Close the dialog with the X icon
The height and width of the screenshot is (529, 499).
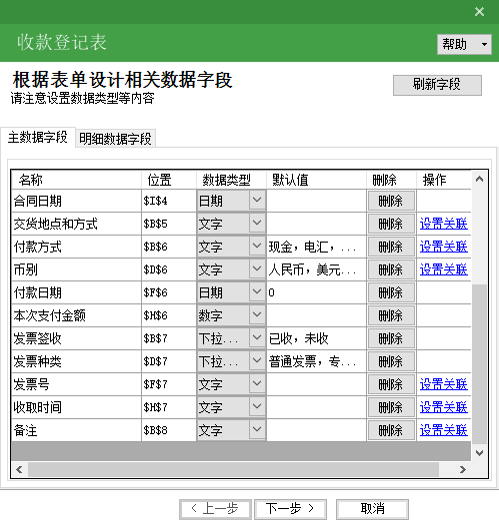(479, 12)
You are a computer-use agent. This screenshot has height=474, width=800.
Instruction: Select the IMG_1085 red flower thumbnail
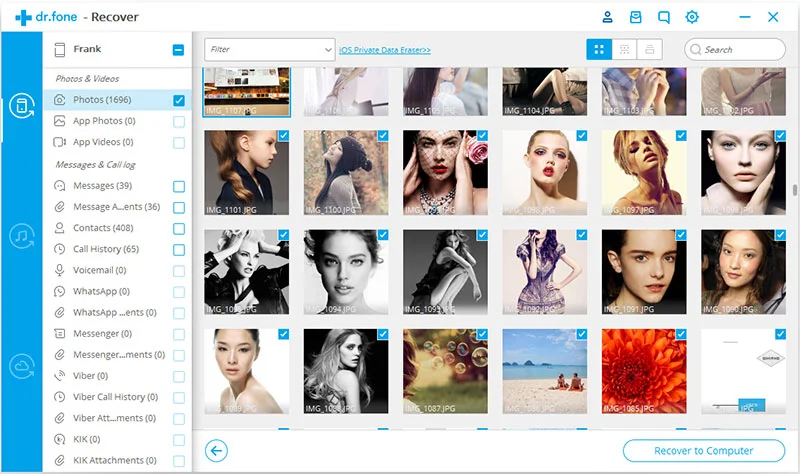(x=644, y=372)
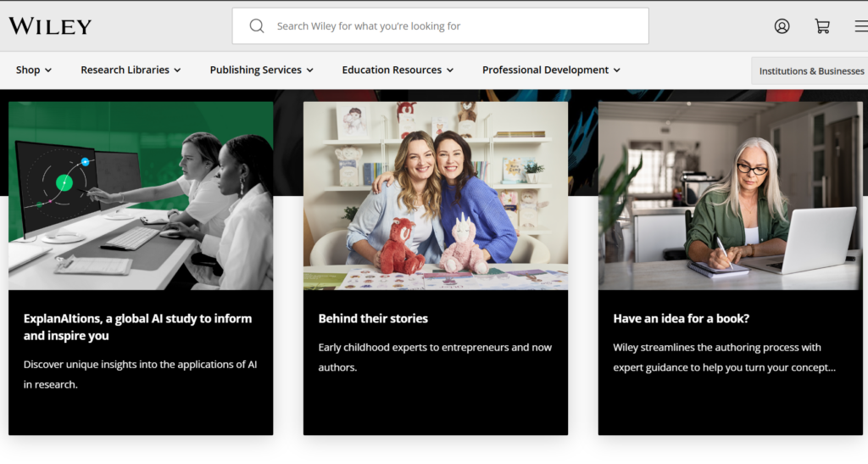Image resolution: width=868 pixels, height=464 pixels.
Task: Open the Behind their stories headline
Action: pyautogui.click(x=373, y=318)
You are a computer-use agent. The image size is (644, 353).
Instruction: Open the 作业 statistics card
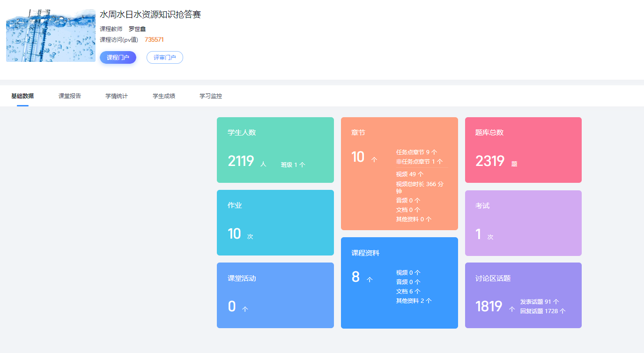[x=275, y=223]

+--

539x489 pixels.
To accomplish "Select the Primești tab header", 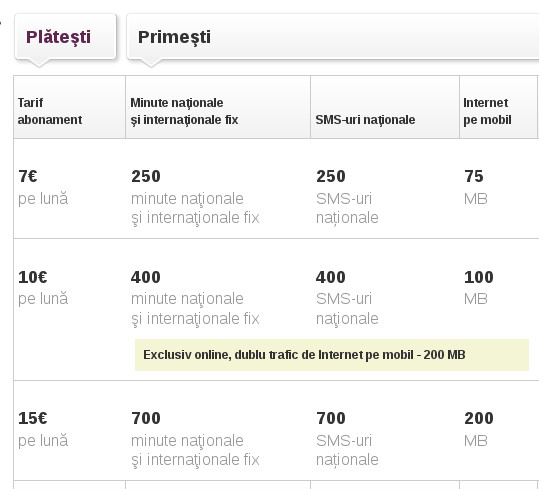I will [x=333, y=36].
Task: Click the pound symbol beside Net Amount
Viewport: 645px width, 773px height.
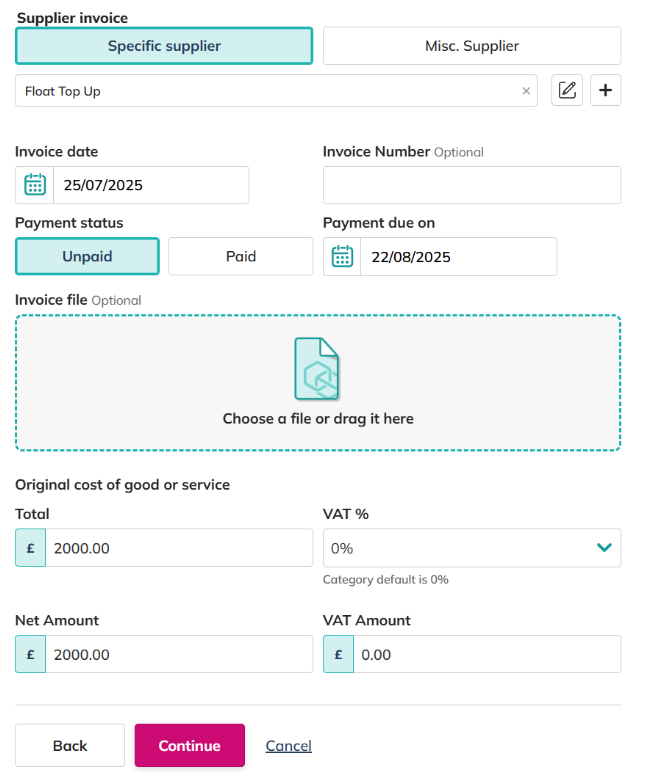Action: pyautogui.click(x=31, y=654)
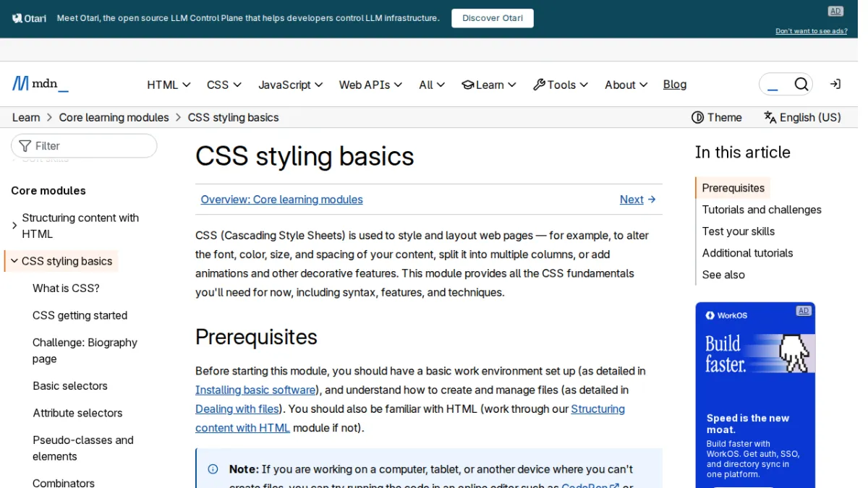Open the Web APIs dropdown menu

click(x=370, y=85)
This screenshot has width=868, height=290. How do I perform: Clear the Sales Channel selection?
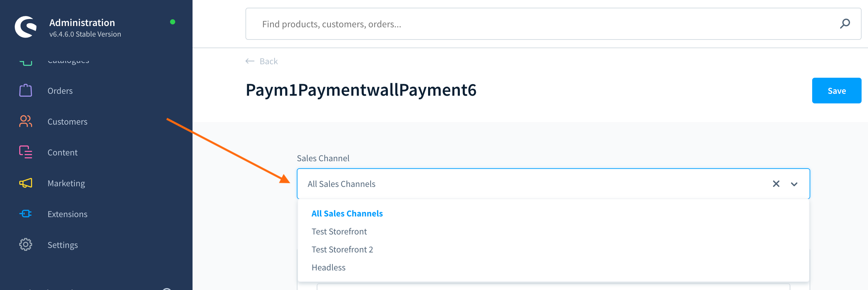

+--

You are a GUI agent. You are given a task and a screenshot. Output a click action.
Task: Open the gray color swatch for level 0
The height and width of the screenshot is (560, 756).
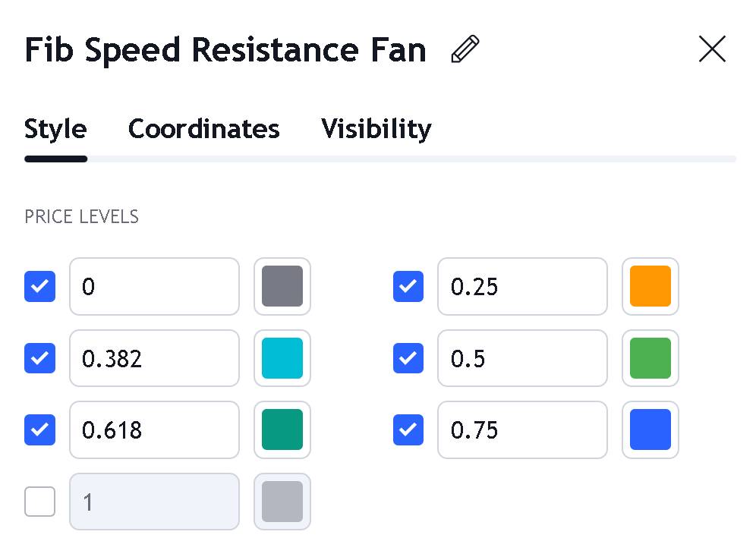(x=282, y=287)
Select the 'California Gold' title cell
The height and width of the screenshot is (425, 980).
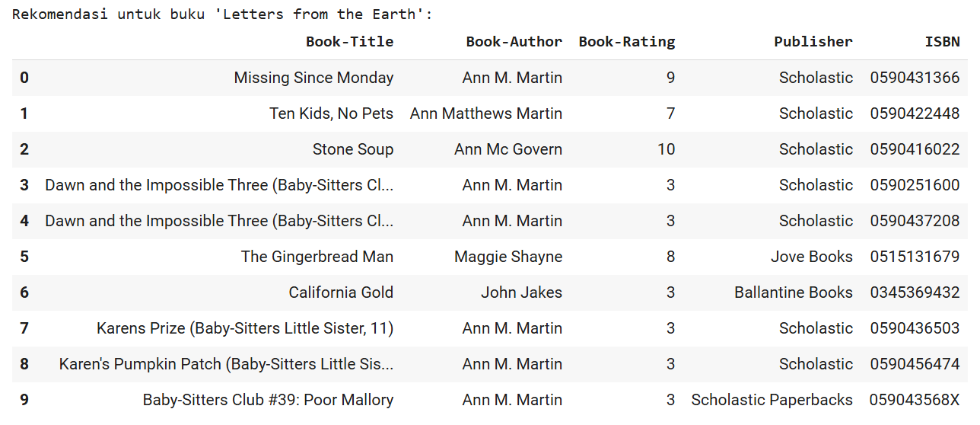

+--

TASK ITEM => Copy the listing above exactly, but only from the line with "The height and width of the screenshot is (560, 756)." through the line with "The height and width of the screenshot is (425, 980).", including those two lines and excluding any picture.

RESPONSE =>
The height and width of the screenshot is (560, 756).
(x=282, y=287)
Select the 'California Gold' title cell
The height and width of the screenshot is (425, 980).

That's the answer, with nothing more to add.